**WHAT THIS TASK INVOLVES**
Your copy must start with the line containing "Instruction: Rotate emulator right" and end with the last line of the entries, matching them exactly and leaving out every picture.
*** DATA SUPPLIED Section Begins ***
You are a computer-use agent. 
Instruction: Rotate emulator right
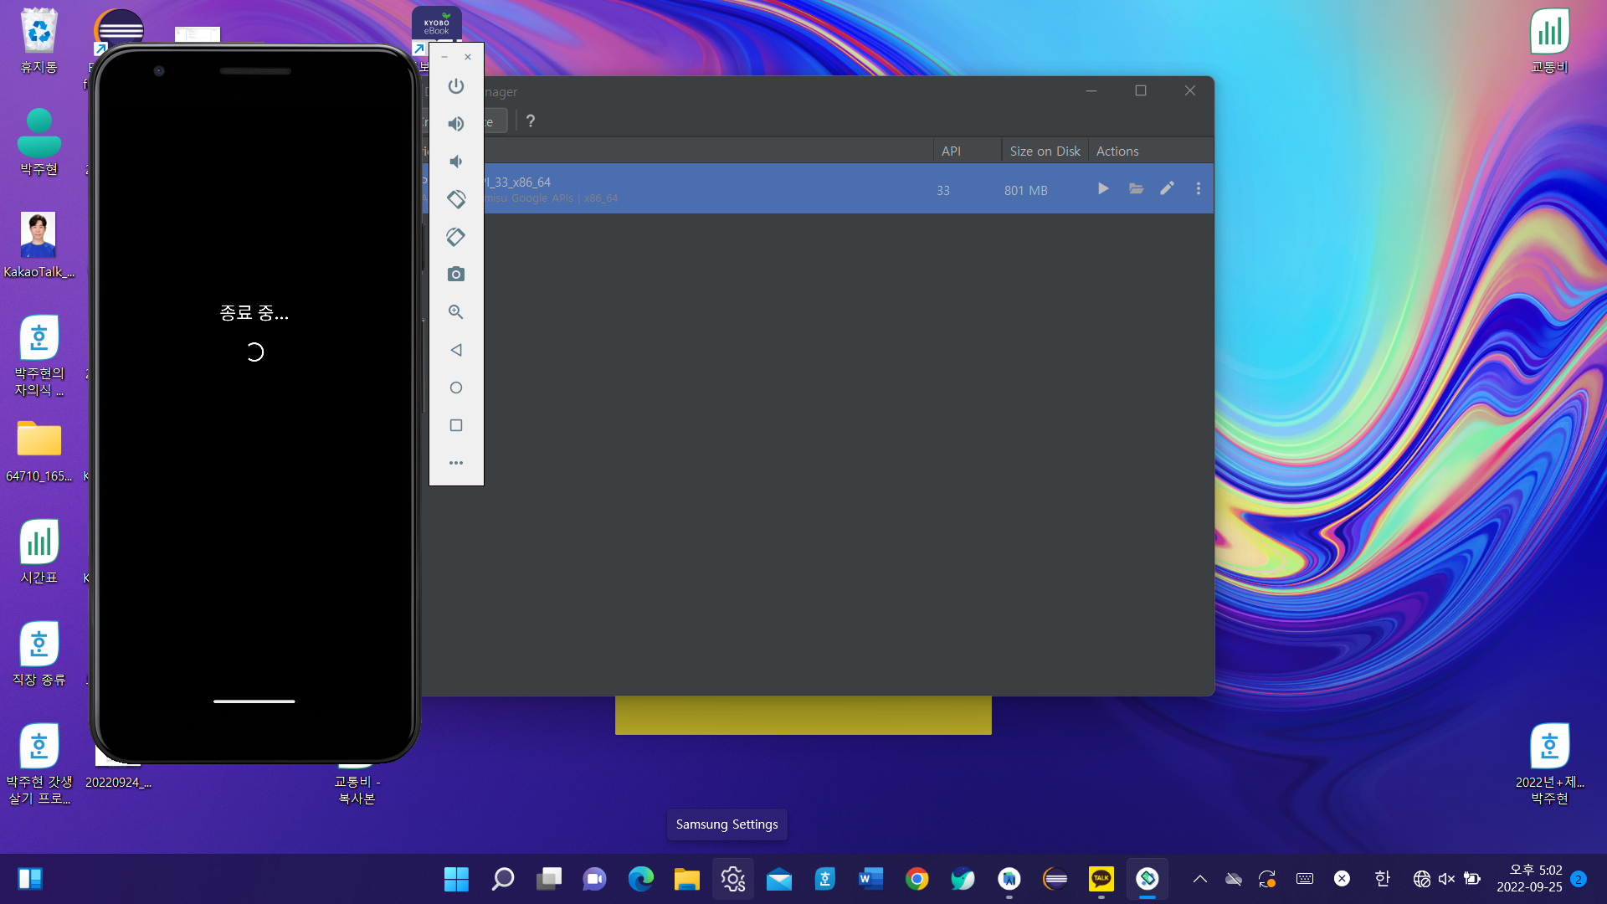[x=455, y=237]
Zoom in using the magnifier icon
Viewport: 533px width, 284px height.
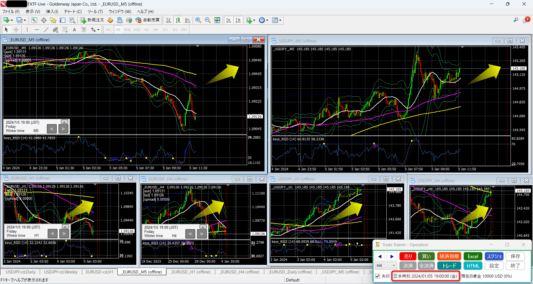pos(198,20)
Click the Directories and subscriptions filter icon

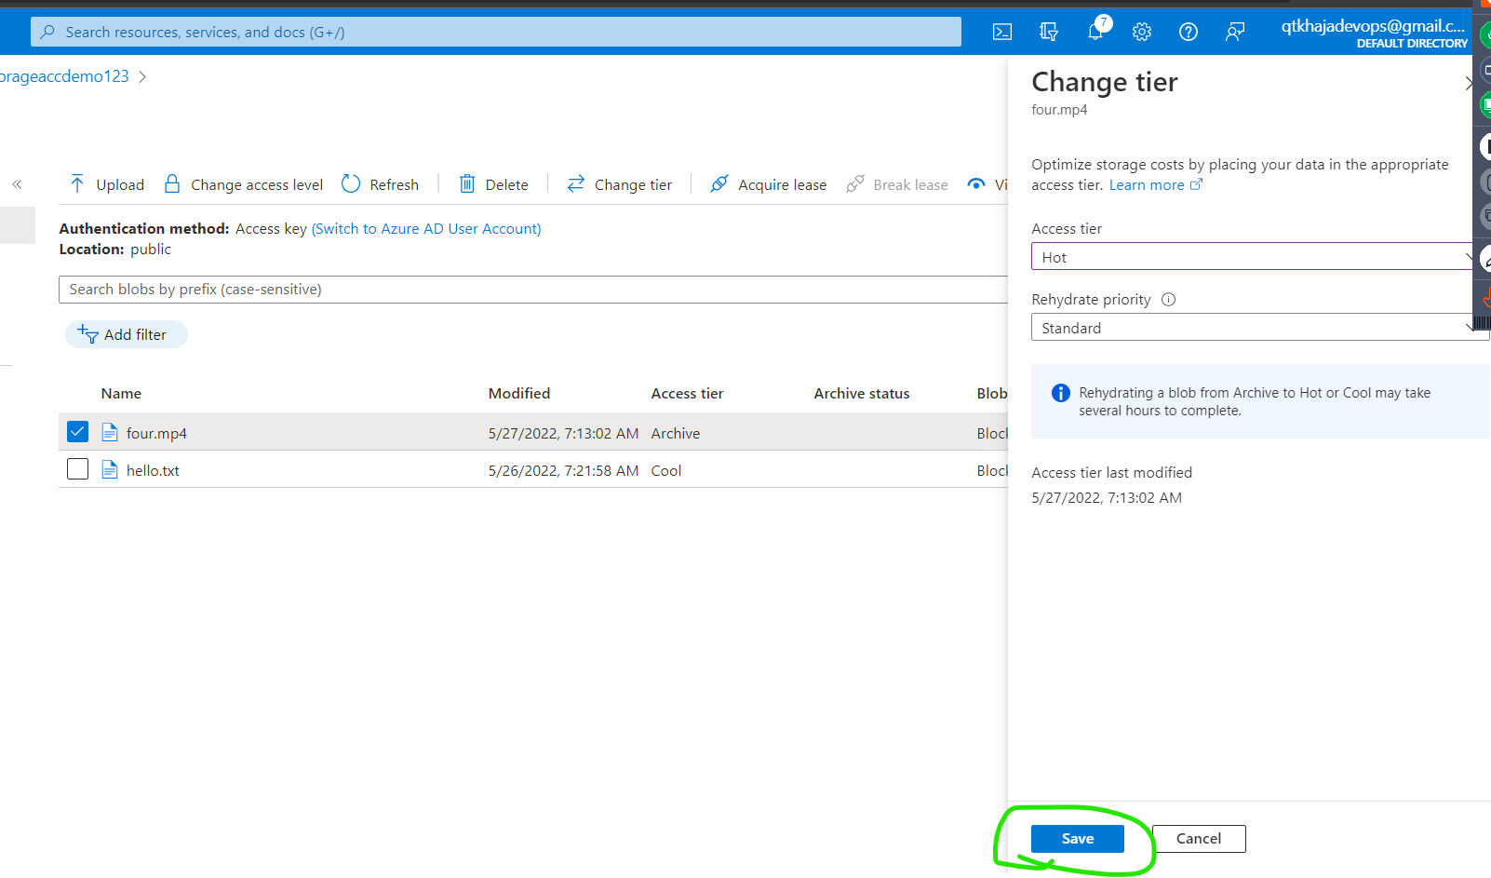(x=1049, y=31)
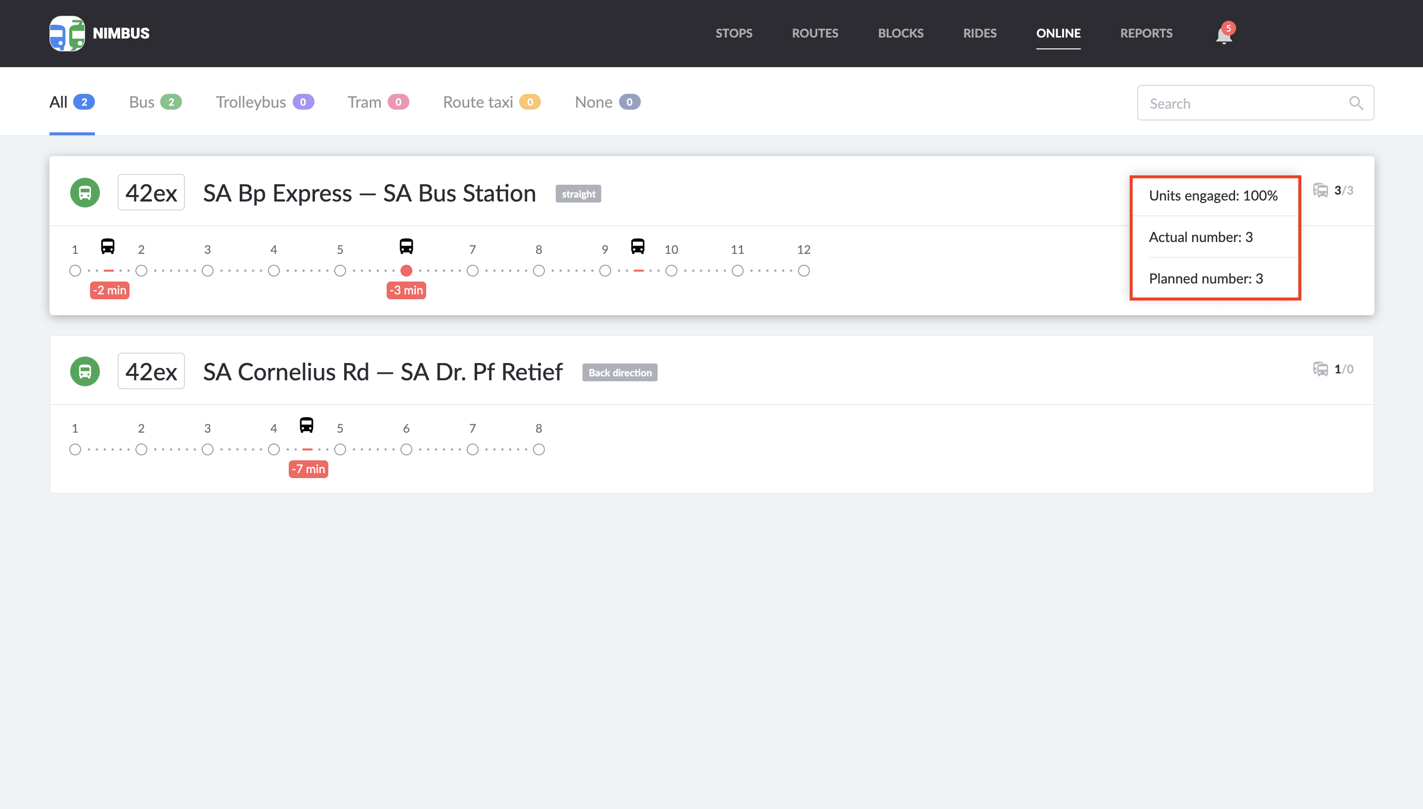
*** DATA SUPPLIED Section Ends ***
**COMPLETED EXERCISE**
Instruction: Rotate emulator right
[x=455, y=237]
Zoom in using the magnifier icon
Viewport: 533px width, 284px height.
pos(198,20)
Click the Directories and subscriptions filter icon

(x=1049, y=31)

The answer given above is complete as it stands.